WEll i am 23 years old and my fiancee is 25. Both of us are still virgins. I promised to wait toill i found love to end my vow. She is waiting till marriage which is 3 years away.My problem is while no intercorse takes place. Almost anything else does the most i can do is finger before she stops but i feel like even she wants this vow to be over. My question is how do i get her to end the vow without her feeling like shit. I love her but as long as i have waited 3 moe years of blue balls maybe too much .What do i do
6 Replies
Bulldhit / Woman / Likes Women / Single
Well Jblood23, have that real talk with your lady. I'm thinking if you and your lady are going to get married then you both must have an awesome relationship, an honest one and trustworthy one. So its like pick the right place and right time to have this talk about SEX. Dive into it, and see where it goes. You said, "i feel like even she wants this vow to be over." Before you ask her , ask yourself "Do I want this vow to be over?" and dwell on it for as long as you can, write it out, heck yell it out. Now thats the first step. Now after that if you still want to know how your lady feels about / thinks about ending the vow, then ask. Pick the most natural moment to ask her this. When I'm get down to talk about somethng real/serious i clear up the water before diving into it, you know what i mean. Like if anything is lingering in the air like a doubt or even something generous that you have floating in your head just say. "Be like woman (lol) i got'a tell you this" and tell her everything you think and feel and then ask her for her thoughts/emotions. and there you go mann. Worst case scenario she gets upset or doesnt want to talk about it then apologize. If she truely loves you then she would understand you and listen and have the talk, sorry for my opinion. but yah mann hope that helps . so 1st ask yourself "Do i want to end the vow" 2nd dwell on it 3rd location location; have the real talk @ the right time 4th you start it let her know your thoughts/feeling everything on "ending the vow" and then 5th ask her " and be like woman give it to me straight" lol you know and Worse comes to Worse APOLOGIZE.... well my friend like i tell myself everyday "I'm only human, and I'm not perfect." like Salvador Dali said "Have no fear of perfection, you will never reach it." i laugh when i read that alright Jblood. peace mann stay up.
eJefe / Man / Likes Women / Single
I'm not sure why the vows...is this based on a religious belief?
I'm not in your shoes, and never will be at this point...I'm twice your age, and lost my virginity in my teens. My GF back then was a virgin like me, but went on the pill for me and basically threw herself at me. We dated 3 years, but didn't get married to each other. We did it out of love, and had a great sex life.

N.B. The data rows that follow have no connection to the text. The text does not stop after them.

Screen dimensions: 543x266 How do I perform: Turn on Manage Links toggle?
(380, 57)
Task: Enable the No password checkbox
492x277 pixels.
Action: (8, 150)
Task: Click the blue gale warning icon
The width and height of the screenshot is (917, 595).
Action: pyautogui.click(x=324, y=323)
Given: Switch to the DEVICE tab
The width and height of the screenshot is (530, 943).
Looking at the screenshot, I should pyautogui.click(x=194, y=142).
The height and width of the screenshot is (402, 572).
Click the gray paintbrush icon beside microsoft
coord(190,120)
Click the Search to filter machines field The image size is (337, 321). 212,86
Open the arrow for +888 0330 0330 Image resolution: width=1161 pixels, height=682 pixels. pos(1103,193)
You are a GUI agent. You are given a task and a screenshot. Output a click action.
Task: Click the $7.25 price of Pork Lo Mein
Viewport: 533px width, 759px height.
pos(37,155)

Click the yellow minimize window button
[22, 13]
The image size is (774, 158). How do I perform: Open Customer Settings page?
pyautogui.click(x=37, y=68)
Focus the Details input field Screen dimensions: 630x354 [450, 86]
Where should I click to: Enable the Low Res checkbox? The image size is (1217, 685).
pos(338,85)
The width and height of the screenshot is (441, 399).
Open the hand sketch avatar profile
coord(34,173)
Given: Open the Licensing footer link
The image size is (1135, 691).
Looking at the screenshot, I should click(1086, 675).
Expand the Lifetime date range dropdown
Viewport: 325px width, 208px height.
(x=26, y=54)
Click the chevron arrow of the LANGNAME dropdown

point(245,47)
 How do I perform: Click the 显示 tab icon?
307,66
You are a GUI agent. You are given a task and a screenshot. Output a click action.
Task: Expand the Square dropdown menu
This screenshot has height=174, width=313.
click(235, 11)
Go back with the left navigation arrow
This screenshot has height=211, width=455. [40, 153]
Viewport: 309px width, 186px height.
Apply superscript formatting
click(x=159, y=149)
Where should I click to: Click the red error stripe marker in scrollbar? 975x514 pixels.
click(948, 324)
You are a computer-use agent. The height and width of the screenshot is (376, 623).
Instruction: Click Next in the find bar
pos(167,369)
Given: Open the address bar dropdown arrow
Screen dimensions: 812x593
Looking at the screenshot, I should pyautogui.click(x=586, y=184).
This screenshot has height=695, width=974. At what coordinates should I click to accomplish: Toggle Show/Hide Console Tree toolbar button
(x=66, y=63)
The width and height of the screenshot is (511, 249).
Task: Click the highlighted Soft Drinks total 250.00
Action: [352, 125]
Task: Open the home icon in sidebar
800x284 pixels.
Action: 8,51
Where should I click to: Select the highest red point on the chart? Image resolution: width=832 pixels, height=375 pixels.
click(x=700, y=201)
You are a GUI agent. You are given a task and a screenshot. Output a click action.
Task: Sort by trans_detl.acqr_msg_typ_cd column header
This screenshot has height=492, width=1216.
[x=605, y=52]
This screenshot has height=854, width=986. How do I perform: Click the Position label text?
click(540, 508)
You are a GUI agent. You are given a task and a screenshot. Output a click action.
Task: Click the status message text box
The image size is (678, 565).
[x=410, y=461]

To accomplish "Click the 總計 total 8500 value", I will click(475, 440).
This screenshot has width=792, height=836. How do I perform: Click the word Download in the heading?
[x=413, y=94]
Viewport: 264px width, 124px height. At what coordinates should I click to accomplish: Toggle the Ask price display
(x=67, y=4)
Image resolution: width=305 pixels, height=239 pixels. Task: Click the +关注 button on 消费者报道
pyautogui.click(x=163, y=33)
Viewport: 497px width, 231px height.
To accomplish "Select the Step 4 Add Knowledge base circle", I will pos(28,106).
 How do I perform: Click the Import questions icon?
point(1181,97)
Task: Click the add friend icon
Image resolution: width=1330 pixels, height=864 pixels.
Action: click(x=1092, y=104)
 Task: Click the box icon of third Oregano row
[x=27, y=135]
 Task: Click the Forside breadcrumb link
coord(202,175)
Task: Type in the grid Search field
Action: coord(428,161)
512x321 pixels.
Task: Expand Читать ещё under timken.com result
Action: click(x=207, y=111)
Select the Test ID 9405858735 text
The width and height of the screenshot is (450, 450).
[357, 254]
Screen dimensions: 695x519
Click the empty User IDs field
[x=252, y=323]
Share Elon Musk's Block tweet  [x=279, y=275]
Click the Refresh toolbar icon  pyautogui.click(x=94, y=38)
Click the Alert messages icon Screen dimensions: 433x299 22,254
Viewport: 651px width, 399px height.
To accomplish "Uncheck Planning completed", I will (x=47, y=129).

I've been married, and what i can tell you about marriage is this...
A licence, and a gold ring on your finger doesn't guarantee sex...ANY sex...good, bad or otherwise. I know couples that do it everyday, or once every season, or...NEVER! My own wife shut me off the last year we were together, after 4 years of 'duty sex' basically sex once or twice a month, IF she felt like it.
We did it before we were married, and she had 4 BFs before me, but she said she was basically against sex before marriage....it turns out that some women who are against pre-marital sex are also against post-marital sex!
Personally, the best sex I ever had was outside of the bounds of marriage, even with my former wife...I'm not telling you what to do, I'm just saying I won't buy a car without taking it for a drive around the block first. My former wife was incompatible with me, and i kind of knew it going in...and there is no hell on earth like being shackled to someone like that...I wouldn't wish it on my worst enemy. Talk to your fiance...about anything and everything, and know what you're getting yourself into...maybe you two are compatible, and maybe you're not, but the only way to have a good idea is to communicate...and sex itself is a form of communication.
Good luck!
Macky / 46 / Man / Likes Women / In a relationship
If she is waiting until marriage and is very serious about it I'm afraid you will have to respect that. It appears you have already discussed this with her so there is no point in trying to "discuss this with her". If she gives in to you its something she will carry into the marriage and cause long term, potential, problems. A lifetime of bad or mediocre sex isn't worth the price of doing it now. She will regret it any other way. BUT, why 3 more years? You are both healthy into your 20's. Why wait any longer. Get married sooner, or even elope. Heck, do a Romeo and Juliette and elope but don't tell anyone. If its marriage holding her back, work on getting married sooner than later. If you get married to her and are committed to that, then whatever this 3 years issue is, it won't matter. School? Won't matter. Expenses... won't matter. Parent's... you are too old for their direct involvement. What's holding you back?
Adrian ( Resident A-hole) · i almost didn't comment, but i refuse to ignore someone else making the same stupid mistake i did. don't get married JUST to have sex. it will NOT end well! ...............this comes from a guy who is looking at his 7 year-old brat as he types........
Adrian ( Resident A-hole) · oh, and another thing- wtf are you guys waiting 3 years for marraige for anyway?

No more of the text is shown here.